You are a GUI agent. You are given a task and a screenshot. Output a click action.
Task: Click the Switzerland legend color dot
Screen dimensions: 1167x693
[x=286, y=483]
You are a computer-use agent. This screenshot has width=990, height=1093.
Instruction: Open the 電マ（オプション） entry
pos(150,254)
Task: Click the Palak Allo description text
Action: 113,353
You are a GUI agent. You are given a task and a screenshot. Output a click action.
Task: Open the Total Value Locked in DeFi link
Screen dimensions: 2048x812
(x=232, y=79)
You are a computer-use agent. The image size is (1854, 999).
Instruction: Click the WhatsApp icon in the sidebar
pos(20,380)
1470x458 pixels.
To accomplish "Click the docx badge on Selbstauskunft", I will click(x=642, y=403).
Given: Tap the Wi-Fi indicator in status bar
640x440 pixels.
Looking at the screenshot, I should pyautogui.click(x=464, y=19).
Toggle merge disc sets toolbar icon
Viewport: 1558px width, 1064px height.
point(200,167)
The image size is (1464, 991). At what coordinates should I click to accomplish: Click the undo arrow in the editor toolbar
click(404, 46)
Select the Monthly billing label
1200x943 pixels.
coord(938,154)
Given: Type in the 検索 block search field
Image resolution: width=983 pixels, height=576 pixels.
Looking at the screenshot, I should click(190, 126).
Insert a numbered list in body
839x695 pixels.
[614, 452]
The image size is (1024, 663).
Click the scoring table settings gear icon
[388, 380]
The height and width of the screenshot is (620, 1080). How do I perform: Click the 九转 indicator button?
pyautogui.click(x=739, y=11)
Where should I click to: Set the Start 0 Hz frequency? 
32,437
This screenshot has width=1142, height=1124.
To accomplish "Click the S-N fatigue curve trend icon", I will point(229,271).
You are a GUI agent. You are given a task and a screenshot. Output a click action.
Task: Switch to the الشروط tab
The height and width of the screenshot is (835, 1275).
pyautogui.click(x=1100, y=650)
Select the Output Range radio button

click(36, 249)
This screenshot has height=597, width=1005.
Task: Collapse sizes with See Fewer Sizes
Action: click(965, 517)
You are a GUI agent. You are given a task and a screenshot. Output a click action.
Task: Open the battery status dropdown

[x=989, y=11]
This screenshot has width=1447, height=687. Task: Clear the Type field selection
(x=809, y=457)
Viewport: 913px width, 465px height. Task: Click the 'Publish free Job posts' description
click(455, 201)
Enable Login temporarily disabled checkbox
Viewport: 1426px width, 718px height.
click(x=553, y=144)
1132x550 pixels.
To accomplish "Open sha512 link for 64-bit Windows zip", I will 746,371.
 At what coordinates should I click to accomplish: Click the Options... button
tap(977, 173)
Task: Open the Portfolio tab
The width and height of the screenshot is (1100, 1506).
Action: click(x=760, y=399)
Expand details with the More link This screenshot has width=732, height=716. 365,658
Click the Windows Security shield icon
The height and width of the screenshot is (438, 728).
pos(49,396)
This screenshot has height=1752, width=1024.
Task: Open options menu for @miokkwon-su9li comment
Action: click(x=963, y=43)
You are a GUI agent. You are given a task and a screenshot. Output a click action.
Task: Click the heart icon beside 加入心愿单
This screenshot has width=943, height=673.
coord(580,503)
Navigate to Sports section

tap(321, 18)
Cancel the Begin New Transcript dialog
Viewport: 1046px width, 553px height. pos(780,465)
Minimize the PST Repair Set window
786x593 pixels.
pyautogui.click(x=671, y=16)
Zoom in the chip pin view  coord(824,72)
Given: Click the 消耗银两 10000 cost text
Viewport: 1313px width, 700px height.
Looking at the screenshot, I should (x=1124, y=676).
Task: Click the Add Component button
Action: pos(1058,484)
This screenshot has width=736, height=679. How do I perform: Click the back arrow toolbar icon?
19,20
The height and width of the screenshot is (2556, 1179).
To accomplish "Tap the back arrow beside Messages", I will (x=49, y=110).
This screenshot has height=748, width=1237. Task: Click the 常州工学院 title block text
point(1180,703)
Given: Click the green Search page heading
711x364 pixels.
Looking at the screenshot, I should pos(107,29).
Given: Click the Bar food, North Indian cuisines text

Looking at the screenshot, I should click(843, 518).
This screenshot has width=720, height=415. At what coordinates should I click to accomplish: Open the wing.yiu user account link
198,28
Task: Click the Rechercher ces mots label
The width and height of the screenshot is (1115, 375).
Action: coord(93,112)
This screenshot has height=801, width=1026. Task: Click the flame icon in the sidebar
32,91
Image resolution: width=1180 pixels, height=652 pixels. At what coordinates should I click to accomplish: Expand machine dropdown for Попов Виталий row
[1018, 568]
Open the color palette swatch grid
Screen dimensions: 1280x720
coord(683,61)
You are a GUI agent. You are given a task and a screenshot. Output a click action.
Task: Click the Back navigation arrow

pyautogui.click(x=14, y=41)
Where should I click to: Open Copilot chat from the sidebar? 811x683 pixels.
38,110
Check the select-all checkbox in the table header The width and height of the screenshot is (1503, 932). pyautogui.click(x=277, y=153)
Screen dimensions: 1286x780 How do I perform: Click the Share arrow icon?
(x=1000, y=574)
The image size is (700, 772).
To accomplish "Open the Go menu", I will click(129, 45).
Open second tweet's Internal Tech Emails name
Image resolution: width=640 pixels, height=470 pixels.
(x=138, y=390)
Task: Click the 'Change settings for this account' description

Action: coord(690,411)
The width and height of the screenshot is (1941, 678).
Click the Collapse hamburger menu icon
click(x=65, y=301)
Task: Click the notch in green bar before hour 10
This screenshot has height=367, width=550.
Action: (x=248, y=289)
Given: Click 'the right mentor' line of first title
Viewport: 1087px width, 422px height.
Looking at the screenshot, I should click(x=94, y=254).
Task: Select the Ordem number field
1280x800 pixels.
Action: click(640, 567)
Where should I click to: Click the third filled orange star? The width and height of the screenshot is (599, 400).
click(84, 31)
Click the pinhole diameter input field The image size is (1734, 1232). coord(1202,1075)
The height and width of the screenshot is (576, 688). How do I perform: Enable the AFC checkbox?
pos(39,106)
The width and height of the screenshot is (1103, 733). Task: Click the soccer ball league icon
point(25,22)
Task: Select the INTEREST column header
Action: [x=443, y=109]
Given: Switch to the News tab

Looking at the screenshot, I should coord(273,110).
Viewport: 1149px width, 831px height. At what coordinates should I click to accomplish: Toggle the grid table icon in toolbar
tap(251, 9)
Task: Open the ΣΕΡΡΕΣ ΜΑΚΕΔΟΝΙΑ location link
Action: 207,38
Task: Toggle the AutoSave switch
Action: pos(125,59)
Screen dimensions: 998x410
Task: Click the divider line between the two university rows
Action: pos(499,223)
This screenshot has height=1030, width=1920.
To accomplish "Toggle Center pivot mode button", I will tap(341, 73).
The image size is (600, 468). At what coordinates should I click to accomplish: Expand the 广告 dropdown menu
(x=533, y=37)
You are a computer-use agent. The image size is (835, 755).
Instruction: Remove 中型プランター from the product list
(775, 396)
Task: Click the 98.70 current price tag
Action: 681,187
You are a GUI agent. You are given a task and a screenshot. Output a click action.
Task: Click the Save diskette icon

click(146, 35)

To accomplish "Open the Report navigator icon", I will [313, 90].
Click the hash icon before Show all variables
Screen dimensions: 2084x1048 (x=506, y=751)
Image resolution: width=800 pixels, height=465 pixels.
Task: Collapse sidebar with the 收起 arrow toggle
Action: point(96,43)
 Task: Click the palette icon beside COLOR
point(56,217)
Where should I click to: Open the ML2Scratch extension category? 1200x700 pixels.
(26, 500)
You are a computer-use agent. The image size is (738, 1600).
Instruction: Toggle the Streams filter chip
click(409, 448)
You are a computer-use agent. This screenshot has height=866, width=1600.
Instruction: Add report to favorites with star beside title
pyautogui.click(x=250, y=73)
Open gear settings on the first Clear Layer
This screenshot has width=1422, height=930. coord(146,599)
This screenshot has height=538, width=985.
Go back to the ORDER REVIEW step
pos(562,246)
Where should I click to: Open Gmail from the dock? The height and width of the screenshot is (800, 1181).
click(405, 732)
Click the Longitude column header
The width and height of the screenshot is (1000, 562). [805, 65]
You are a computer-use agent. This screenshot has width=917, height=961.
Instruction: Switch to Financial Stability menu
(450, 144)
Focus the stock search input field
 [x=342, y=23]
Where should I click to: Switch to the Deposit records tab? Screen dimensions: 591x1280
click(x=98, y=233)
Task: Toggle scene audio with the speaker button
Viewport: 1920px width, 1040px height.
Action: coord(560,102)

────────────────────────────────────────

YOUR OBJECTIVE: The answer must be every line of the records that contains the word "label".

EXERCISE SOLUTION:
Select the Monthly billing label
Task: Click the Rechercher ces mots label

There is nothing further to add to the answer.